烏野高校。
以前から因縁のライバルだった相手との久しぶりの練習試合。
私にはそんな事情は分からないけれど、みんながお互いを意識していることは容易に見て取れた。
そして私も・・・

(超美人!!超美人!!!)
烏野高校バレー部の美人女子マネージャーに釘付けになってしまうのだった。

「清水潔子です。よろしくね」
「秋原奈月です!よろしくお願いします!」


「なんじゃあの美人な烏野マネさんは!!!」
「うおおお音駒のマネさんかわいい!!!」

「静かにしろ!田中!」
「山本うるせー!」


そんなこんなで練習試合が始まった。
今日もスコアボードを清水さんと二人でめくる。

「奈月ちゃんは、最近入ったばかりなんだ?」
「はい。

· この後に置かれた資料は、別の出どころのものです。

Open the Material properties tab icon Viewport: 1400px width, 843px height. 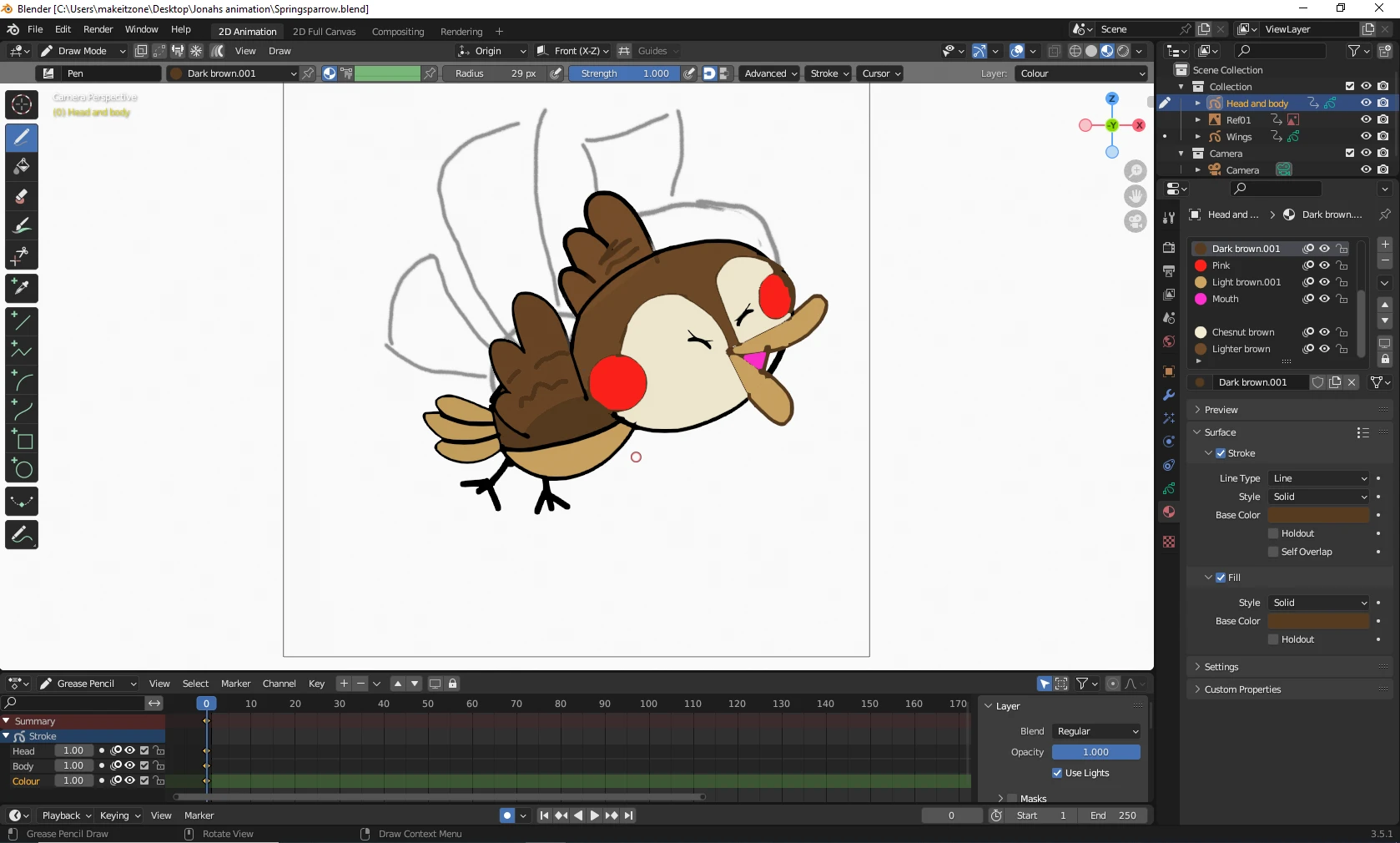point(1169,512)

だから分からないことだらけだけど・・・みんなの力になれたらなって思ってます」
「そうだね。見てたら私も何かやってあげたいって思うよね」

潔子さんは美人な上に知的で素敵な人だった。
私もあんなふうになりたいと、心から思える人だった。

たくさんたくさん話をした。
烏野の曲者揃いな新1年生、新しい先生とコーチ、全国への想い。
クールそうに見える潔子さんの熱い想いが垣間見えた。
(全国・・・音駒も、全国へ!)




1セット目は見事音駒が勝利した。
2セット目を始める前に、すかさずドリンクとタオルを渡しに走る。

「奈月ちゃん、ちょっと」

見れば、黒尾先輩が少し離れたところに立って手まねきをしている。
小走りで近づく。先輩がかがんで口元で手を隠し、小声で私の耳元に囁く。
ひとつ頷いて、また潔子さんの元へと戻っていった。